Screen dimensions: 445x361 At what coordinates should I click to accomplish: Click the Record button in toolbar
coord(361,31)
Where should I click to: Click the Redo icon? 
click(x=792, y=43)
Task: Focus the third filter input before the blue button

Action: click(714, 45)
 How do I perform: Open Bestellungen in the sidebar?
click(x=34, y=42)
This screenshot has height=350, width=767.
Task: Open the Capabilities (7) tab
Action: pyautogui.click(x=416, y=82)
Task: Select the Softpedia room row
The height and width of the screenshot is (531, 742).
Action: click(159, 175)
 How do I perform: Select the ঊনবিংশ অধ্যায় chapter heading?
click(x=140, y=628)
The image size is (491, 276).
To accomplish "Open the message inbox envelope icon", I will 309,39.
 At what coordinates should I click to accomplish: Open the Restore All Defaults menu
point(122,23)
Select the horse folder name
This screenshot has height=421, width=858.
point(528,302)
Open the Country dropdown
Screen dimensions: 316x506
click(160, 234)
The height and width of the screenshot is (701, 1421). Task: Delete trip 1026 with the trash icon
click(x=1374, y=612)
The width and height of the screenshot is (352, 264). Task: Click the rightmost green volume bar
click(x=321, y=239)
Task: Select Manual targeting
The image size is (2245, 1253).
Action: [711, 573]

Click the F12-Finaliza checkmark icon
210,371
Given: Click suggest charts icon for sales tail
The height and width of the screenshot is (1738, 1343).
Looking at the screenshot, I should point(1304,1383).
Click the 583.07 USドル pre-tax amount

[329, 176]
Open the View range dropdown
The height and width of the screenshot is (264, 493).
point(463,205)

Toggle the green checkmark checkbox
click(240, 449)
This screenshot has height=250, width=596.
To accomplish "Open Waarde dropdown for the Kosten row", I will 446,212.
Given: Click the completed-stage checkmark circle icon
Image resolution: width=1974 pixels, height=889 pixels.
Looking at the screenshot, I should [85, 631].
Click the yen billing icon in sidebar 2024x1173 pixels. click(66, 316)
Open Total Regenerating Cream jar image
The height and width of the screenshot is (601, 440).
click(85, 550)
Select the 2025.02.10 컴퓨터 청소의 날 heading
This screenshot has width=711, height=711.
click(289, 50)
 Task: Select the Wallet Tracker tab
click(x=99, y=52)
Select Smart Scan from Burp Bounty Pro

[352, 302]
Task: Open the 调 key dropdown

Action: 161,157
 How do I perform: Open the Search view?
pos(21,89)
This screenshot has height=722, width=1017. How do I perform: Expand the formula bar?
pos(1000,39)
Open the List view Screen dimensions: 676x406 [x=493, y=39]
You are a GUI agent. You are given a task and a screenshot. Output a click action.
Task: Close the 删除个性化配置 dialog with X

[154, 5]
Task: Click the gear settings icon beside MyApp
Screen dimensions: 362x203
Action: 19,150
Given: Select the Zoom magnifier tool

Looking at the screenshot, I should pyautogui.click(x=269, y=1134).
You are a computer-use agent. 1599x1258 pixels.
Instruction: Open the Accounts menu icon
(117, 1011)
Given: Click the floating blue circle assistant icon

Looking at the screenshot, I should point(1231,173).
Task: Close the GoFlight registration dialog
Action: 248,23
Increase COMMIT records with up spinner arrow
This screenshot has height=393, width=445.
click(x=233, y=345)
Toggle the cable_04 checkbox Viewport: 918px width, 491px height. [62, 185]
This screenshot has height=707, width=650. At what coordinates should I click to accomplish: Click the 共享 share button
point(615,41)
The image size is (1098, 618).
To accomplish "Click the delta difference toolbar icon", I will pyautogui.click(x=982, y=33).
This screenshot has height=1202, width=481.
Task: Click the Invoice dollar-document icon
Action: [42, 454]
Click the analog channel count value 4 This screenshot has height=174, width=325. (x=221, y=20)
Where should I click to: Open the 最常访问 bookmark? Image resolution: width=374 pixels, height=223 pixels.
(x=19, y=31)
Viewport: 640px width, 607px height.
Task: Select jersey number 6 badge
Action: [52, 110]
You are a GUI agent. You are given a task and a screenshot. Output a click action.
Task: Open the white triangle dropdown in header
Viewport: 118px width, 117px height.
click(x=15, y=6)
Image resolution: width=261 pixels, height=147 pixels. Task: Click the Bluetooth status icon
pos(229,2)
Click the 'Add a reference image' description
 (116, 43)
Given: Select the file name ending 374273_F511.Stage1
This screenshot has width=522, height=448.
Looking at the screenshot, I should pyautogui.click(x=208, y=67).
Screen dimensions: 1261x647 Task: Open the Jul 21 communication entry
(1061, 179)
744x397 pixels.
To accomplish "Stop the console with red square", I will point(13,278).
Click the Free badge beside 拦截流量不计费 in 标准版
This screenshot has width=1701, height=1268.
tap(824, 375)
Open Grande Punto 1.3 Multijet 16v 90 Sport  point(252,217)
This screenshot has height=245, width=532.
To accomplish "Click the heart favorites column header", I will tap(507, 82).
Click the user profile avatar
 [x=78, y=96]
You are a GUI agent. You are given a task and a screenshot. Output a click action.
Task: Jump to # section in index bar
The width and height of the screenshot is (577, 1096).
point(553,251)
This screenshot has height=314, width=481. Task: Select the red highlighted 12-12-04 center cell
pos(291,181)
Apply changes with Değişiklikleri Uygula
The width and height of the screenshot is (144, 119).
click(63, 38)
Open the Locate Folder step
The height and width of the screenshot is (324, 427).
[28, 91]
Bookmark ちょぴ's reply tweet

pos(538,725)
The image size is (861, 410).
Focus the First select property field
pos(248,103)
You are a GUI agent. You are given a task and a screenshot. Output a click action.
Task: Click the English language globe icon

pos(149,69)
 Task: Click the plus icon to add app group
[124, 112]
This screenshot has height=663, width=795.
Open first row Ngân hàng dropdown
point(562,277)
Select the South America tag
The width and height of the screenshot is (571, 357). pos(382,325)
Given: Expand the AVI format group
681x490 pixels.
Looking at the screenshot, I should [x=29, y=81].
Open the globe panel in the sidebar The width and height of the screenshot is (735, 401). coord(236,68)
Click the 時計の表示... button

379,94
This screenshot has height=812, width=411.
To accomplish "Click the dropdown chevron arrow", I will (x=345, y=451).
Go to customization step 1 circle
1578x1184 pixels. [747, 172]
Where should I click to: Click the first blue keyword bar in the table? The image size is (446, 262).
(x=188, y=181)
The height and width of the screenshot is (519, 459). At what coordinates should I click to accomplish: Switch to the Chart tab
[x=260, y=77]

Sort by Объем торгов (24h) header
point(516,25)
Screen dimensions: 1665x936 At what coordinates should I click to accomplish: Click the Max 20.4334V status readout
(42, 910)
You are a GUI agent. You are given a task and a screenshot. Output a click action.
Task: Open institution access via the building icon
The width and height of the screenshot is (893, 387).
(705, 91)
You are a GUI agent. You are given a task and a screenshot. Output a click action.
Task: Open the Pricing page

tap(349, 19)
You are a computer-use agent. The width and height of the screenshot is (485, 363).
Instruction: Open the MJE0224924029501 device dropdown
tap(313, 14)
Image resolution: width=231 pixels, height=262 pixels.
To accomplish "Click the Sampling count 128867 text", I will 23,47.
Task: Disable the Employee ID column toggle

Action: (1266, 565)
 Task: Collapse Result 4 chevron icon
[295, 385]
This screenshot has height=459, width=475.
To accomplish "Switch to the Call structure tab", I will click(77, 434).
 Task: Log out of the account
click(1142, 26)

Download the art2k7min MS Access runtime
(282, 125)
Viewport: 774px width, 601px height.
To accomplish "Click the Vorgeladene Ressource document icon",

# Short exercise
Which lines in the data above contain the string "coordinates"? Copy each of them in full.

# Exercise output
Screen dimensions: 445x361 At what coordinates should I click to accomplish: Click the Record button in toolbar
 At what coordinates should I click to accomplish: Open the Restore All Defaults menu
This screenshot has height=707, width=650. At what coordinates should I click to accomplish: Click the 共享 share button
The height and width of the screenshot is (519, 459). At what coordinates should I click to accomplish: Switch to the Chart tab
Screen dimensions: 1665x936 At what coordinates should I click to accomplish: Click the Max 20.4334V status readout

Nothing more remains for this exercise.